Credit Collapse and The Tale Of Two Recessions

All the talk about comparing the current downturn with the Depression makes for scary bedtime reading. But as liquidity slowly returns to the capital markets and profits to financial institutions there is also now lots of chatter about green shoots and so my thoughts run to the 1980-82 recession (see chart). Actually that period was officially two recessions. The first ran from January 1980 to July 1980, the second ran from July 1981 to November 1982. That these were two recessions not one is exactly why I believe the comparison with the current downturn is valid.




The ferocity of the downturn in the first recession was created by credit controls. The second one was created by more traditional means – the Fed allowed the funds rate to get to 19% and the yield curve inverted a lot and stayed that way for some time. For the point of historical accuracy, the Fed did raise the funds rate during the first downturn and reversed quickly when everyone got scared at how fast the economy imploded.

One could say that that was an era of extraordinary inflation and that is not the case today. It’s not if you are only counting the price of good and services but it is if you decide to look at asset prices during the current decade.

At that time credit was deliberately collapsed by government fiat in order fight inflation (from a Time magazine article at the time) –

The Federal Reserve will tell banks and other lenders that, if they expand their lines of credit beyond the totals outstanding last week, they will incur a penalty: they will have to deposit a sum equal to 15% of the additional amount into a special reserve drawing no interest. How to stay within this requirement is entirely up to the lenders. They can refuse to extend additional credit to consumers, cancel the unused portion of existing credit lines, or go ahead and offer more credit, pay the penalty, and pass the cost along to the borrowers. "Secured" loans—those taken out to buy houses, cars, refrigerators and other appliances—will not be affected at all.

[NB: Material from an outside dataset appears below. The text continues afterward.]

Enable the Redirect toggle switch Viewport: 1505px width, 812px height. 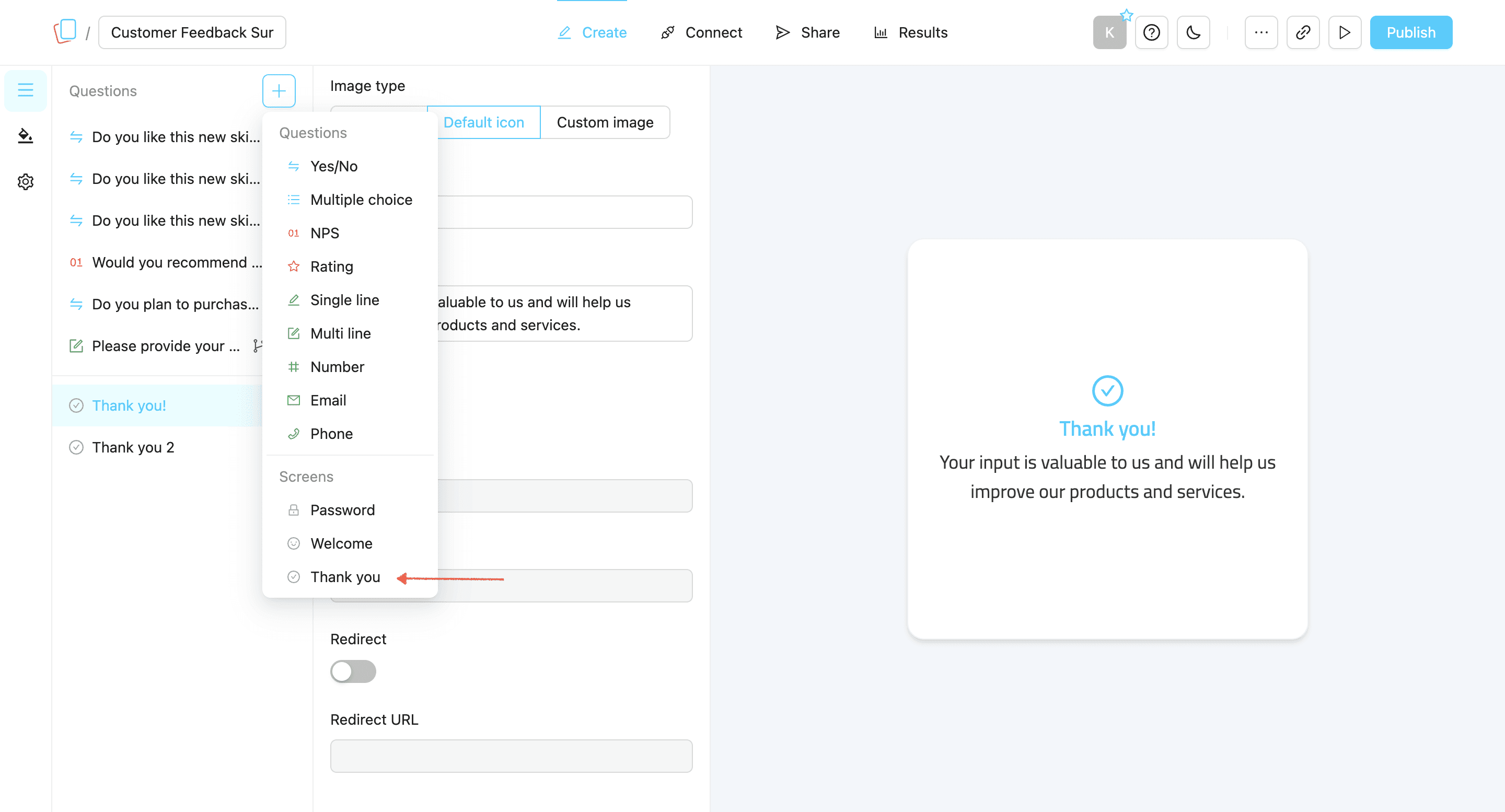353,671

Also, the Federal Reserve will be empowered to extend its reserve requirements to banks that are not members of the Federal Reserve System; these banks hold 30% of all deposits. The effect will be to tighten the Fed's control of lendable funds throughout the economy. Fed Chairman Volcker will also undertake, in Carter's words, "a voluntary program, effective immediately, to restrain excessive growth in loans by larger banks." That sounds like more federal jawboning to get banks to stop making loans for unproductive purposes, such as financing mergers or speculative inventory increases.



The more things change…….

This time around the credit machine collapsed from the capital market imploding on itself. Regardless of how we got there, the reaction of real GDP growth is eerily similar and so is the reaction by the Fed and the President.

Once credit controls were lifted and monetary policy eased, the economy snapped back quite nicely. So it is perhaps a good percentage bet, based on returning liquidity and the math of quarterly data, that we get an upturn in the third quarter. And then?

In 1980-82, another recession took hold because Volcker was determined to squeeze inflation out of the economy. That recession brought about lots of comparisons to the Great Depression at the time and kicked off the hollowing out of this nations industrial core. You can look it up, but I will save it for another blog. In the end, at some real high costs, inflation was gone.

Do Obama, Geithner, and Bernanke have the political will to squeeze asset inflation out the economy by driving down the overall leverage in the economy. If they do, 2010 will witness a downturn just like what occurred in the 1980-82 recession. If they don’t, TIPS are cheap.